Le soutien au mouvement de contestation en Iran vient aussi de la Suisse. Témoignages de deux Iraniennes installées à Fribourg.

Des manifestations ont eu lieu dans plusieurs villes suisses pour soutenir le mouvement de résistance contre la répression iranienne, à Genève et à Berne notamment. © KEYSTONE

Deux femmes iraniennes, qui habitent le canton de Fribourg depuis plusieurs années, ont accepté de se confier au sujet du large mouvement de protestation contre le régime islamique. Afin de préserver leur sécurité, elles ont préféré rester anonymes. 

Elles ont choisi la chanson "Baraye" du compositeur Shervin Hajipour pour parler de la situation dans leur pays. "C'est un chanteur iranien connu qui a regroupé tous les messages du peuple et qui les a chantés", explique l'une d'entre elles. Aujourd'hui, cet hymne est chanté dans la rue, lors des manifestations, et même appris aux enfants.

Comme un lien immatériel avec leur pays, ce morceau est devenu le chant contestataire du peuple iranien. "Ça parle de la tristesse, de la vraie vie vécue par les enfants, les jeunes, les femmes. Le chanteur montre qu'il n'y a aucun respect là-bas."

Peu importe la distance

Vivre l'actualité mouvementée iranienne depuis Fribourg affecte beaucoup les deux femmes. Pour autant, elles ne se sentent pas impuissantes. "On est les porte-paroles des femmes en Iran, on va manifester à Berne, à Genève, on va justifier leur révolte. Même depuis ici, on est avec notre famille, nos proches, chaque région de l'Iran."
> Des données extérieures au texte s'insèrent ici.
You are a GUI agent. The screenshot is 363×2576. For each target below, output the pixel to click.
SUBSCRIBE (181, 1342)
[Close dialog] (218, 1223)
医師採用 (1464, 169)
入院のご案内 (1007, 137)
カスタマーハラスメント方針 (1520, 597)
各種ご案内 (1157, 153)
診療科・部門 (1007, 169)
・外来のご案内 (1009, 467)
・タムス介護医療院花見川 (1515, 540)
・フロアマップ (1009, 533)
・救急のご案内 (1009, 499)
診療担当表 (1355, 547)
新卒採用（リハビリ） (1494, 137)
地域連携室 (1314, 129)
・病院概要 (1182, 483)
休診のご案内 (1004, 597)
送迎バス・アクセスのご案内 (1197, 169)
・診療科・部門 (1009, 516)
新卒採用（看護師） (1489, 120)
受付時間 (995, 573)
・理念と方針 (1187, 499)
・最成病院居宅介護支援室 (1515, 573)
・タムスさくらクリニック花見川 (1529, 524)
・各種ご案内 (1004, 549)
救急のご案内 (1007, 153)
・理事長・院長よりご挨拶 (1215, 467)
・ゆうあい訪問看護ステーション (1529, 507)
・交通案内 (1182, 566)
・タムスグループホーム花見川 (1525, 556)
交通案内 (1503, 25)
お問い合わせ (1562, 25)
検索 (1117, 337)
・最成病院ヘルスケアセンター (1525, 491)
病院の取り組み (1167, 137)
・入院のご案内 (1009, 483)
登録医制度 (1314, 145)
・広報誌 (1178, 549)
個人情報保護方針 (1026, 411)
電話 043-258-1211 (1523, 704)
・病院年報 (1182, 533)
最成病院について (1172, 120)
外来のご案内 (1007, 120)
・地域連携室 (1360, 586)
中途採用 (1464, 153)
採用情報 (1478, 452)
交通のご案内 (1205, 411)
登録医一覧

Pour elles, la différence se marque aussi au niveau générationnel. "Nos parents ont vécu la guerre et ne voulaient pas qu'on fasse ce qui était interdit. Maintenant, les mamans de ma génération peuvent soutenir leurs enfants."

L'espoir n'est donc pas mort pour les deux femmes, car une nouvelle génération porte les valeurs et se bat pour les faire reconnaître. "Aujourd'hui, les jeunes peuvent changer les choses, ils avancent malgré cette révolte, ce chagrin. Ça fait 43 ans que j'attends ça."

Des centaines de morts

Le mouvement de contestation a lieu depuis la mort de Mahsa Amini, 22 ans, à la mi-septembre. Selon les derniers chiffres publiés par des organisations comme l'ONG Iran Human Rights, plus de 380 personnes ont depuis été tuées. Des enfants et adolescents sont régulièrement victimes de cette répression sanglante du gouvernement iranien.

En Suisse, une commission du Conseil national a demandé ce mardi à la Confédération de reprendre les sanctions de l'Union européenne contre des membres du régime iranien. Jusqu'à maintenant, le Conseil fédéral a toujours refusé de le faire, tout en condamnant la répression.